My heart contracted and pushed a bubble of emotion into my throat. I tried to keep it down.
Don’t blame yourself
, I wanted to say.
I’m at fault, too
.

“Mom, it’s okay,” I said. “I hid stuff from you and sort of shut down too. I haven’t exactly been the easiest teenager ever.”

The bubble was back in my throat, but this time it popped and tears started rolling down my cheeks. “I’m really sorry,” I whispered. “I didn’t mean to let you down. I’m sorry if you’re ashamed of me.”

“Oh, Aggie,” my mom said, then kissed the tip of her fingers and placed them on my swollen eye. “I’m not ashamed of you, honey. I’m sorry that I made everything so complicated and awful. I love you, and I’m so very proud of you for trying so hard to do what you believed was right.”

“I love you too, Mom,” I said, taking in the cool feel of her fingers on my hot, swollen face.

We sat that way for a long time, fingers and faces touching. For the first time in days, the frantic anxiety of the prom faded, replaced by the quiet of the kitchen all around us.

After spending a half hour in the bathroom soaking my face to cut down the swelling, I made a phone call.

“Hey, shit dick.”

“Why, Aggie. It’s good to hear your voice,” Rod Barris said. “I wasn’t sure I’d ever hear from you again. I figured you were done speaking to me.”

“Well, you did totally scam me,” I said dryly. “You made me think you’d change your stupid story if I told you who the father of Sylvia’s kid was.”

“It’s not such a stupid story if you think about it. It’s all over the evening news. The story I just did—‘Investigation into Prom Scandal’—got a lot of attention. In fact, I may get a new job out of it. I have an interview at the
Paul Bunyan Press
in Minneapolis next week.”

I suddenly pictured that scene in
Planet Earth
where thousands of cockroaches crawl on top of the massive piles of bat poop in those caves in Borneo. Rod was totally one of those cockroaches, crawling all over St. Davis’s crap.

“Well, good for you, Rod,” I said with as much sarcasm as I could. “My mom and I will think of you when we see Sylvia get her crown at the prom.”

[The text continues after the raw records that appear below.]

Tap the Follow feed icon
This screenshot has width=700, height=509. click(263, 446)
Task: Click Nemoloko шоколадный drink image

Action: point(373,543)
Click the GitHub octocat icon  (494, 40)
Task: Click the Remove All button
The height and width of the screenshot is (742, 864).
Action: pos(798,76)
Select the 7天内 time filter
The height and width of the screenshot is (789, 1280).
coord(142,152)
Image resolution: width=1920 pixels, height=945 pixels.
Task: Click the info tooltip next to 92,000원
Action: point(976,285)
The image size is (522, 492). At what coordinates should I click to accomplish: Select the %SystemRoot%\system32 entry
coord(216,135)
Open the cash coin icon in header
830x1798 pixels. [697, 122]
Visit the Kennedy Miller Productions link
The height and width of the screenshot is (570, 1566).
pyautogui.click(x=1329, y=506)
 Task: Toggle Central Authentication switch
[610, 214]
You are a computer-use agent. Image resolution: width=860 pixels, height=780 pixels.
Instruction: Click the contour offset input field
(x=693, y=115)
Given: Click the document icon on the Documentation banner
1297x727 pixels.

There was a pause. “You and your
mom
? Are you going to prom together?”

“Well, technically, I do have a guy meeting me at the dance,” I said, thinking of Fitz and trying not to smile, “but as my official, bona fide date, yes, I’ve decided I’m taking my mom.”

Rod laughed again. “Well, I’ll be. And I suppose you’re calling me so I can print the story and get you some good press?”

“Something like that. Just so people don’t think this is the last they’ve seen of Gail Winchester. Or me, for that matter.”

“Well, I can’t guarantee we’ll have the column inches free. The paper has plenty of content these days, as I’m sure you can imagine. Getting this story in will be a long shot.”

“Well, you must be used to that. I mean, look at the odds stacked against your gene pool evolving.”

Rod scoffed. “Tell me, just out of curiosity, what’s your motivation for doing this? I mean really. Your mom? At a dance?”

“I just want people to know that I’m not ashamed of my mom. And she’s not ashamed of me.”

“Hmmm,” said Rod, apparently thinking this over. “Very touching. You think you guys will wear matching dresses?”

I could hear the sarcasm in his voice, but I refused to let him get to me.

“Thanks for your time,” I said. And then hung up on him.